PROVIDED DATA –

________

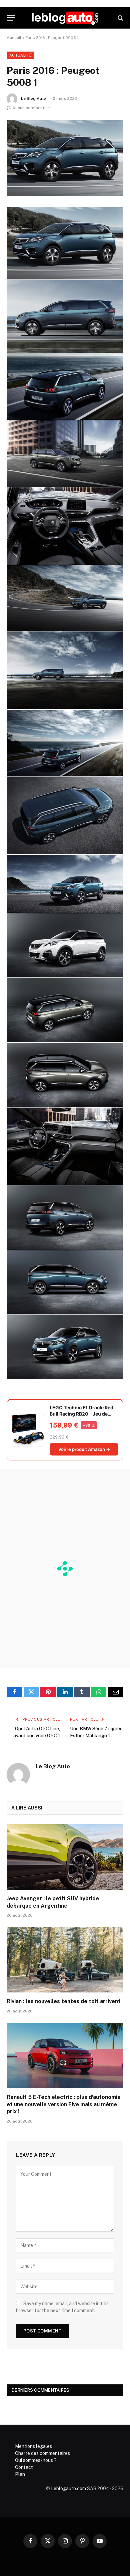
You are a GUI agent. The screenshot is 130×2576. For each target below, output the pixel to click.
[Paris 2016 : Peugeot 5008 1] (65, 158)
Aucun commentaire (32, 107)
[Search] (119, 17)
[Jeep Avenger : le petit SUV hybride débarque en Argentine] (65, 1857)
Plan (20, 2474)
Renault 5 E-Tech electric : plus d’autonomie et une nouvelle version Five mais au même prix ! (64, 2104)
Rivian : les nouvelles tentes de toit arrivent (64, 2001)
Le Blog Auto (33, 98)
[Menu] (11, 17)
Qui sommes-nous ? (36, 2460)
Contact (24, 2467)
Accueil (14, 37)
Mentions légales (33, 2446)
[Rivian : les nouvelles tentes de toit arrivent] (65, 1959)
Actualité (20, 55)
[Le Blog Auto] (65, 18)
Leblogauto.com (68, 2488)
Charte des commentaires (42, 2453)
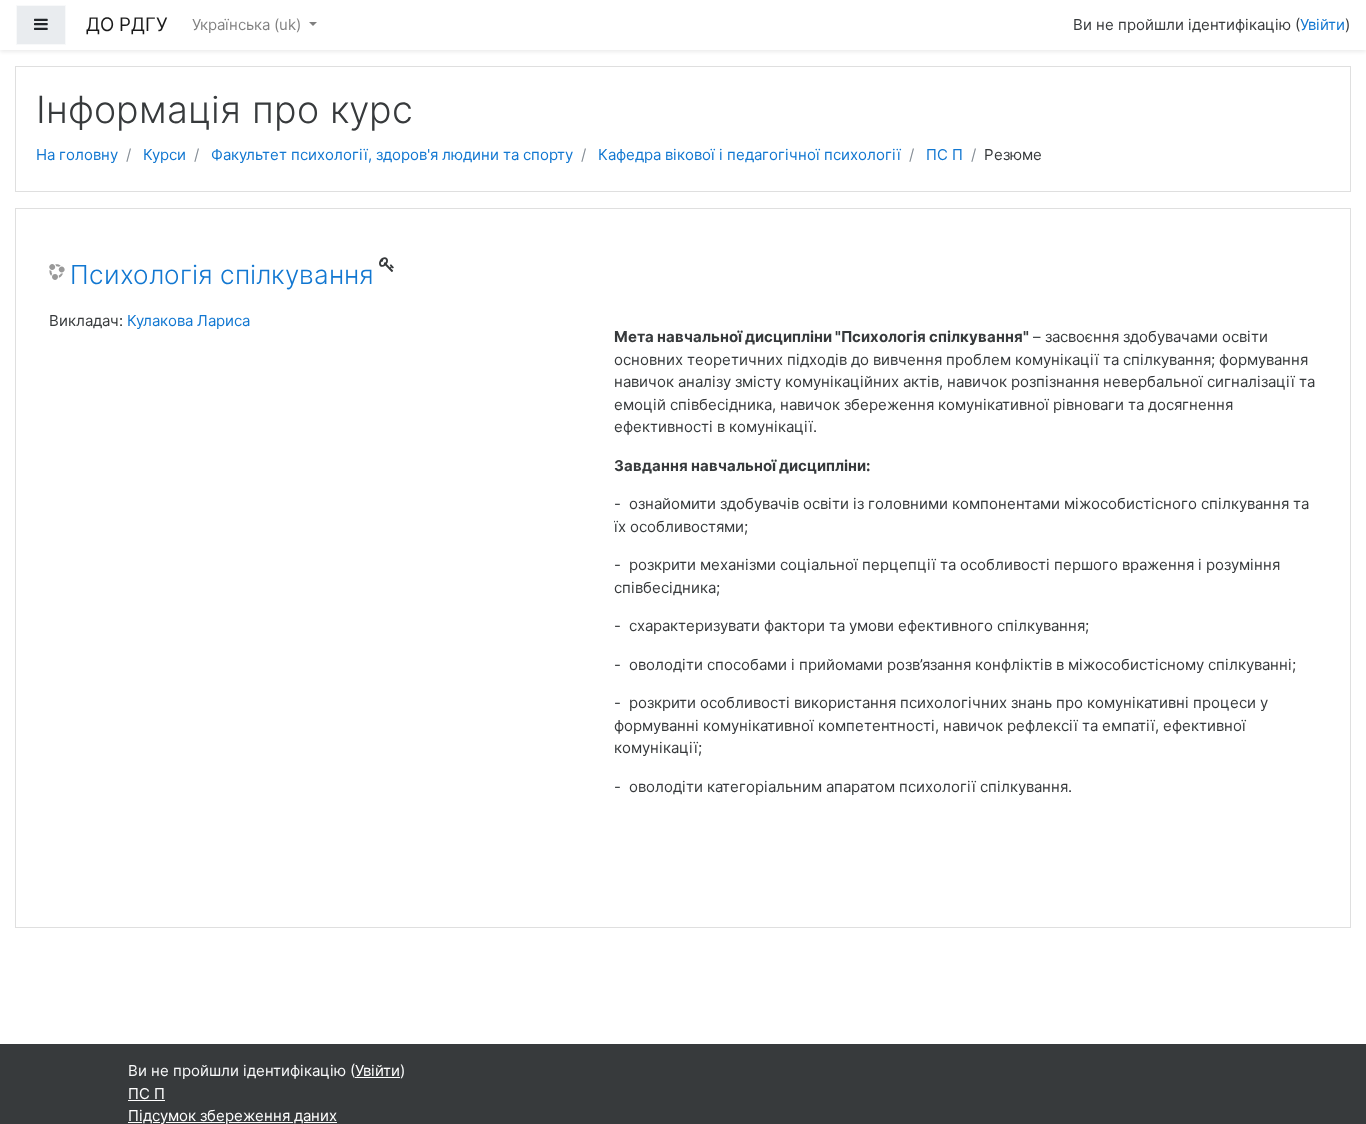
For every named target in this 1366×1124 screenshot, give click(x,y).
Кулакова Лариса (188, 320)
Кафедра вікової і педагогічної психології (749, 154)
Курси (164, 154)
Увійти (1322, 24)
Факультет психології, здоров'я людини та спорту (392, 154)
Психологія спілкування (222, 274)
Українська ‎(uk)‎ (248, 24)
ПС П (944, 154)
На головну (77, 154)
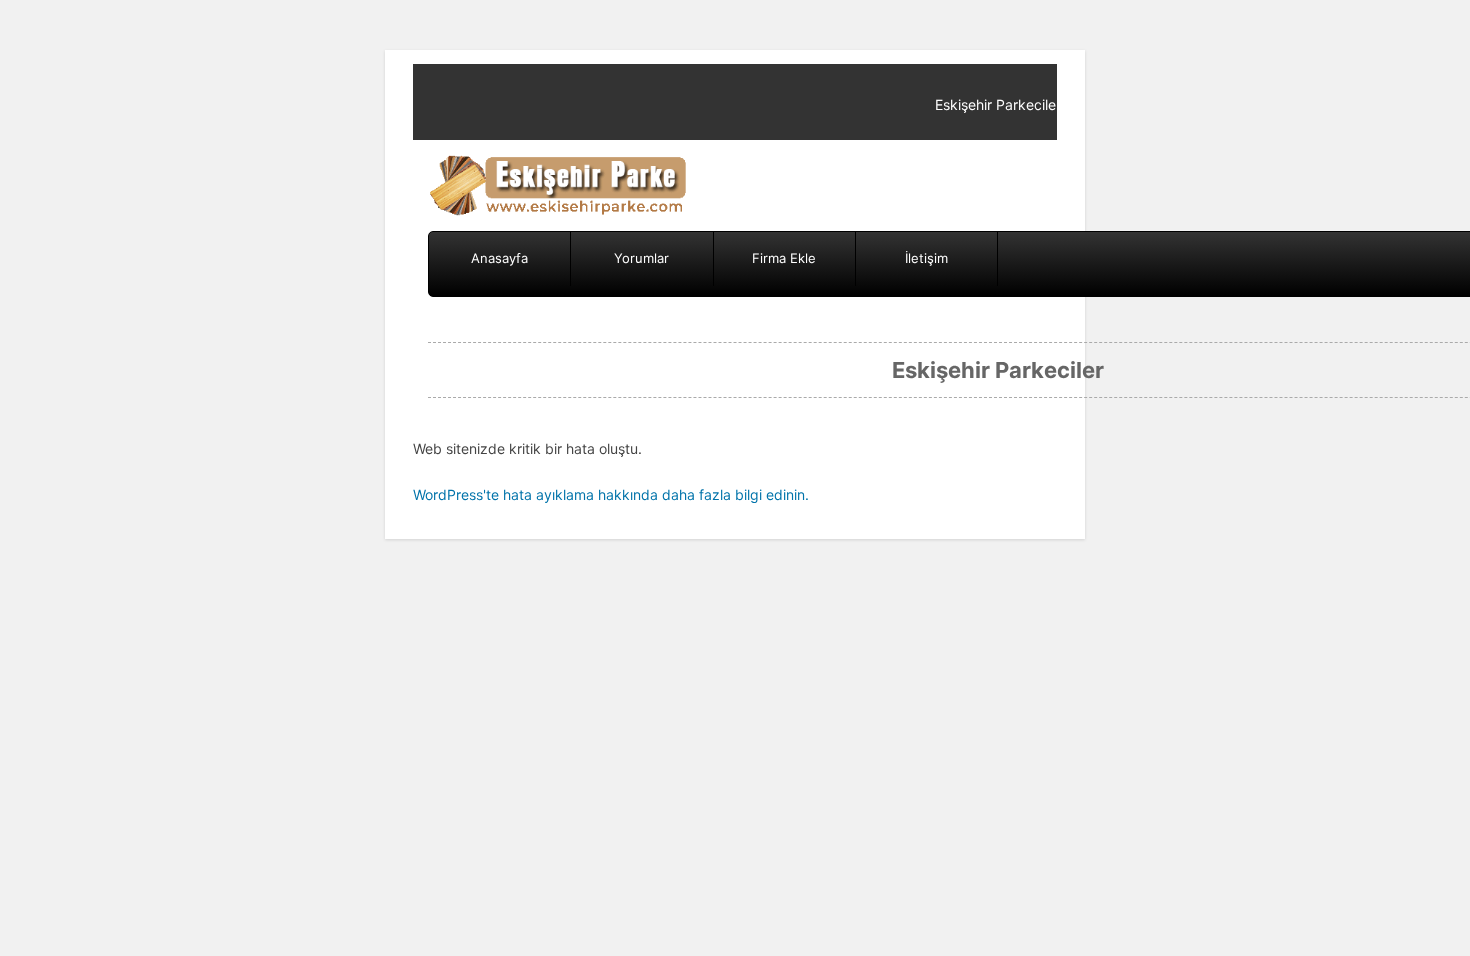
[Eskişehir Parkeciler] (559, 185)
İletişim (926, 258)
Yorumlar (641, 258)
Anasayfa (499, 258)
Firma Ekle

________

Would you retype the lines from the line containing "Увійти (1322, 24)" to the final line of the entries above, exactly as given and without pictures?

EXERCISE RESULT –
Увійти (1322, 24)
Факультет психології, здоров'я людини та спорту (392, 154)
Психологія спілкування (222, 274)
Українська ‎(uk)‎ (248, 24)
ПС П (944, 154)
На головну (77, 154)
[Eskişehir Parkeciler] (559, 185)
İletişim (926, 258)
Yorumlar (641, 258)
Anasayfa (499, 258)
Firma Ekle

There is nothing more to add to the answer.